The Forbidden Room
The Forbidden Room is not your average film, even for the arthouse cinema scene. It is essentially a series of vignettes, which, rather than occurring linearly one after another, interweave. In one segment a character will have a dream which itself becomes a completely different film. Some of these vignettes appear for five or ten minutes in their entirety and then disappear; others become framing narratives for their successors. Actors appear in multiple segments, sometimes playing the same characters, sometimes as dreamlike reinterpretations of earlier characters, and sometimes in completely new roles. The only real connections are the themes of love, family and repression and the constant aesthetic choices of excessive close-ups, warped film, and highly exaggerated colours. It is a truly unique cinematic experience.
This, of course, is all well and good. The question is not “is this a film with a difference?”, but “does it work?” The answer to the former is a resounding “yes”, so if that is what you want from a film, then go and catch it now before it leaves cinemas. But, when making such an ambitious experimental project, a filmmaker always walks a knife-edge between inspired transcendence and messy self-indulgence, and it is unclear which of these Guy Maddin achieves with The Forbidden Room.
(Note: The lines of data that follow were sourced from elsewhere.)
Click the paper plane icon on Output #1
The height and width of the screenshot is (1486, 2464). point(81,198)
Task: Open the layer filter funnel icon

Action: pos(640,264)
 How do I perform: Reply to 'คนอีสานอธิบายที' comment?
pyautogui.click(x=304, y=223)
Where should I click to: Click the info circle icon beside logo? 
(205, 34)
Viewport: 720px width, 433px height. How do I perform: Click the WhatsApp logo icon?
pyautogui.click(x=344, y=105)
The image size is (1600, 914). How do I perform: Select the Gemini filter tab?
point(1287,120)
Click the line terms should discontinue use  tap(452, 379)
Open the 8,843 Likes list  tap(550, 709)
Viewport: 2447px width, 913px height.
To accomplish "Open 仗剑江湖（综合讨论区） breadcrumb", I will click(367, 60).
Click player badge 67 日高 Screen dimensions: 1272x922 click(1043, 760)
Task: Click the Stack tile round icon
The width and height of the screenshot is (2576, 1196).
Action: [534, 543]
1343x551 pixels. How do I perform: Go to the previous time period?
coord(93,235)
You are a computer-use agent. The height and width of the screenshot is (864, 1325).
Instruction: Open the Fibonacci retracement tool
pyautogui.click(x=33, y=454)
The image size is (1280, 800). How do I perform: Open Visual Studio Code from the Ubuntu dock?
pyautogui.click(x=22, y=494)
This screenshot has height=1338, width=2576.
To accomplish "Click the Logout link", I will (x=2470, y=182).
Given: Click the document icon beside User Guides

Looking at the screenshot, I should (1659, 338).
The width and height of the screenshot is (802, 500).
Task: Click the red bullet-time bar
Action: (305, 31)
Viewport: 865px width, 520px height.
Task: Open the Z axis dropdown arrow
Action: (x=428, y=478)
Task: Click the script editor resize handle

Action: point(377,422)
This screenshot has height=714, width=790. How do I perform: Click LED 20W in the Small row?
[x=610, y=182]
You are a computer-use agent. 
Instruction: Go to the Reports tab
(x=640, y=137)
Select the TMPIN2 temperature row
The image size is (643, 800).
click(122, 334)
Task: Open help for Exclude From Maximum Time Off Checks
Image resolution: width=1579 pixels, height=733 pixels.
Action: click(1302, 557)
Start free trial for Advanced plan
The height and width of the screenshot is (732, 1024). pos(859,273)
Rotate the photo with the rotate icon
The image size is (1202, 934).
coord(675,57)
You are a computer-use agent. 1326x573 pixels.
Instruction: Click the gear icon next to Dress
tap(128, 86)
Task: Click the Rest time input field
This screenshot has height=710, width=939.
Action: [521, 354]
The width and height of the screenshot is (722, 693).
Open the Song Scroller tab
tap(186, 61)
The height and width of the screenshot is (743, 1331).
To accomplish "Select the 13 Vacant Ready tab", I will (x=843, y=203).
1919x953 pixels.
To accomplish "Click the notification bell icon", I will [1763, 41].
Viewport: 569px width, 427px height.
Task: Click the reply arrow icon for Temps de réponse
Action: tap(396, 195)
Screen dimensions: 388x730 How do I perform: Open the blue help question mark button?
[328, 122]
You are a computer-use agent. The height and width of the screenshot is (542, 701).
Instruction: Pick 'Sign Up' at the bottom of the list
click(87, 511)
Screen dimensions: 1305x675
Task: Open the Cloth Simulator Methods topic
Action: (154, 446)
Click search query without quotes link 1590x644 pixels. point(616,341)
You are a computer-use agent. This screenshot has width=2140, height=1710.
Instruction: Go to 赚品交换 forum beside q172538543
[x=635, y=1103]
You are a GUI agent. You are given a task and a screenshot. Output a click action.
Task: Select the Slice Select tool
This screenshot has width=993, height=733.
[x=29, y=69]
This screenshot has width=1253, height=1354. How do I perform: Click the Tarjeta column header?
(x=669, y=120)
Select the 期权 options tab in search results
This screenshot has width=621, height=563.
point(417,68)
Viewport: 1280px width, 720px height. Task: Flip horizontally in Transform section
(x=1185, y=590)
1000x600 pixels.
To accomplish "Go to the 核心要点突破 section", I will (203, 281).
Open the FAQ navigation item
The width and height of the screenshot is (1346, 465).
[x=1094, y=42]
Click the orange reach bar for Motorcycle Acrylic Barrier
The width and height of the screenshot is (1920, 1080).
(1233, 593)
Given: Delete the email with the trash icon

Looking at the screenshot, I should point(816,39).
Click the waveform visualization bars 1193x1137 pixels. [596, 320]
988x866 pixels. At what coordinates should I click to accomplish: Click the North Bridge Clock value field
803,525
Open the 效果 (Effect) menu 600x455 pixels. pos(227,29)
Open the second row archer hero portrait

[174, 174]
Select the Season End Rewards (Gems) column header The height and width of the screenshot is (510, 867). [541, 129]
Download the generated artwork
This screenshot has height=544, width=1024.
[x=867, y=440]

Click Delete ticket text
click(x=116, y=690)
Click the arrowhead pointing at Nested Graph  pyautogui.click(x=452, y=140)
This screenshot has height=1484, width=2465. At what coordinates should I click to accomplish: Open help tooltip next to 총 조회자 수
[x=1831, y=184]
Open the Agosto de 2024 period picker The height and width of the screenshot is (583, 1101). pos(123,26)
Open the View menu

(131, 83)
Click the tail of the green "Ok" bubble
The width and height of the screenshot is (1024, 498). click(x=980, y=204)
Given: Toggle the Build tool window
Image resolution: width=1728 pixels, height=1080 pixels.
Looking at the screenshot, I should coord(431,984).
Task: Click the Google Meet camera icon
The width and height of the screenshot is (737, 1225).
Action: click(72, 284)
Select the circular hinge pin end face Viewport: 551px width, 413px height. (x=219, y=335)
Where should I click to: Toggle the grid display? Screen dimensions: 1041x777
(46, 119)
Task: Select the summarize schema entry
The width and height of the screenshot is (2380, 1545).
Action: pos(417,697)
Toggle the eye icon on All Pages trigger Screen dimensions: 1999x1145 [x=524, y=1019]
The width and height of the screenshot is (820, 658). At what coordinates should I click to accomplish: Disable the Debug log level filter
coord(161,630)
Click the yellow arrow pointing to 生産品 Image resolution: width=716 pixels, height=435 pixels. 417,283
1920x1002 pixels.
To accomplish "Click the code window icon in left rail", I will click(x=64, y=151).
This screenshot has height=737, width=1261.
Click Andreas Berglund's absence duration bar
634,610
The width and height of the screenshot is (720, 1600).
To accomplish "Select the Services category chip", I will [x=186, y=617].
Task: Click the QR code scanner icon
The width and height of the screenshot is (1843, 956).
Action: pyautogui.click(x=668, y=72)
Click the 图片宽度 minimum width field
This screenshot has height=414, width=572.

Certainly, there are a lot of very interesting ideas and visuals at play. The film grew out of an art project dealing with lost silent films, and each section appears as its own fragment that is pieced together into a larger puzzle. What’s surprising about this approach is that it would be easy to fall into the trap of overstating its messages or becoming needlessly obscure. Maddin manages to avoid both these issues, largely due to his film having an enjoyably cheeky sense of humour that keeps it feeling light and unburdened. As a result, a number of the sections are particularly enjoyable due, such as an especially amusing musical lobotomy sketch. There are some inspired visual elements throughout the film as well: the opening titles jump between different art styles as a synecdoche-like miniature of the film’s overall aesthetic; one character is completely obscured by film burn and a particularly risqué joke is made by over-laying footage of a train entering a tunnel on top of an x-ray of a woman’s pelvis. These are but three examples of many scattered throughout the film.
The word “scattered” is important, though; as brilliant as certain elements are, they’re spread quite thinly. There are long sections with awkward, almost Brechtian performances that make the characters very difficult to connect with. This is somewhat the point, but when the film has no plot and the visual style is so dreamlike, it is easy to become disconnected and let your mind drift. A striking detail will grab your attention momentarily, but generally the film ends up being mildly tedious, which for a piece with so many great elements is unfortunate. The sections might share slight thematic similarities, but each is a bit too shallow in itself and they end up feeling like completely different projects that don’t entirely fit together. Most could be removed without affecting the film’s messages, plot or style at all, leading to the film having no distinct sense of pace or purpose.
When writing this review, I realised I felt more rewarded thinking about The Forbidden Room than actually watching it. Upon leaving the cinema, the more tedious aspects fade from memory while the clever and inventive ideas stick with you. Therefore, I suggest that the film would be best watched by either a creative individual whose work it would inspire, or by a group, who could discuss its more successful ideas together after. On its own, the film is fascinating, but highly flawed, while its effects are powerful and its influence lasting.